Quasi tutti i CEO dei brand presenti nella capitale francese hanno espresso chiaramente le proprie perplessità

La Brexit continua a far discutere anche durante il Salone di Parigi, durante il quale diverse Case automobilistiche hanno sottolineato i costi dell'uscita della Gran Bretagna dall'Unione Europea, alcune per bocca degli amministratori delegati, altre attraverso alti dirigenti. La “scissione” inizierà il prossimo hanno, ma i negoziati per organizzare un processo morbido sono in fase di stallo e molti brand hanno iniziato a esprimere preoccupazione. Tutto questo mentre la Confidustria britannica ha già stimato le perdite per le imprese domestiche in termini di miliardi di pound.

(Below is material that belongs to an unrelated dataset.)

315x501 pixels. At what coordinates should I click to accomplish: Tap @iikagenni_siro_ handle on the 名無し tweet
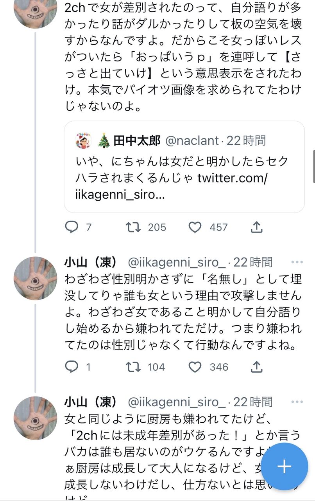tap(177, 262)
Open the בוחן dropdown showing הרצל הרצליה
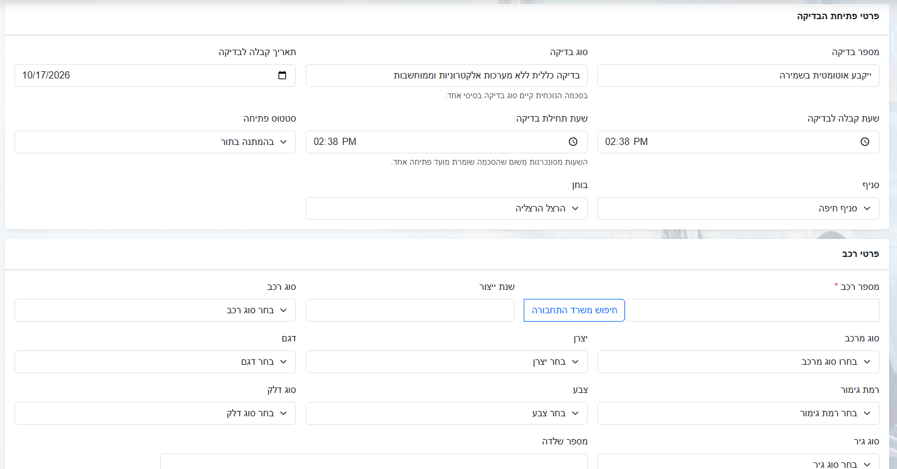Image resolution: width=897 pixels, height=469 pixels. [446, 208]

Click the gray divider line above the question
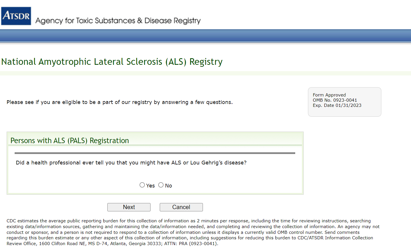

Il Primo Ministro Theresa May avrà dunque il suo bel daffare per raggiungere un accordo entro il mese di novembre che impedisca all'economia di inglese di andare in crash dopo il 29 marzo.

Notizie da Parigi

186.000 lavoratori nel Regno Unito

Del resto la “Society of Motor Manufacturers and Traders” che rappresenta i carmaker operanti in Gran Bretagna aveva già lanciato l'allarme dopo il voto positivo di due anni fa, sottolineando che uno scenario di controlli doganali e dazi sarebbe stato un disastro per l'industria dell'auto. Un settore in cui lavorano nel Regno Unito circa 186.000 persone (senza contare l'indotto) che producono auto che per l'80% vengono esportate nell'Unione Europea. Uno dei maggiori problemi che potrebbero dover fronteggiare è quello della logistica per il rifornimento just-in-time delle catene di montaggio. Per fare un esempio, nel solo stabilimento di Toyota di Burnaston, arrivano ogni giorno dall'Europa circa cinquanta camion che consegnano i vari componenti, perché la fabbrica lavora con uno stock ridotto, sufficiente a mandare avanti la produzione per sole quattro ore.

Le dichiarazioni, Casa per Casa

Ma vediamo che cosa hanno dichiarato nel dettaglio i rappresentanti delle varie Case automobilistiche riguardo alla Brexit:

  • BMW:
    “Potremmo essere costretti a spostare la produzione delle Mini in Olanda. Se non si troverà una soluzione ci saranno solo perdenti da entrambe le parti”.
    - Harald Krueger, CEO.
  • Citroen, DS, Peugeot e Opel:
    "Ci aspettiamo che i politici trovino un accordo che protegga il libero scambio: questa è la cosa più importante perché se verrà eretta una barriera tariffaria, ci sarà un forte impatto sull'occupazione e sull'attività manifatturiera nel Regno Unito".
    - Carlos Tavares, PSA
  • Daimler:
    “Gli scenari che si stanno configurando per via della Brexit sono preoccupanti e straordinariamente tristi".
    - Dieter Zetsche, CEO.
  • Jaguar Land Rover:
    “Stiamo facendo di tutto per prepararci nei confronti di vari scenari, ma alla fine la situazione è molto dura e non è semplice essere pronti”.
    - Hanno Kirner, responsabile della I-Pace.
  • Renault-Nissan-Mitsubishi:
    "Ovviamente ritrovarsi in una situazione in cui c'è molta incertezza, è il peggio per chiunque debba prendere decisioni perché non si sa esattamente cosa succederà".
    - Carlos Ghosn, CEO.
  • Toyota:
    "Quando guardi una fabbrica moderna nel Regno Unito e la complessità della catena dei fornitori capisci che è un vero problema per noi".
    - Matthew Harrison, Vicepresidente vendite e marketing.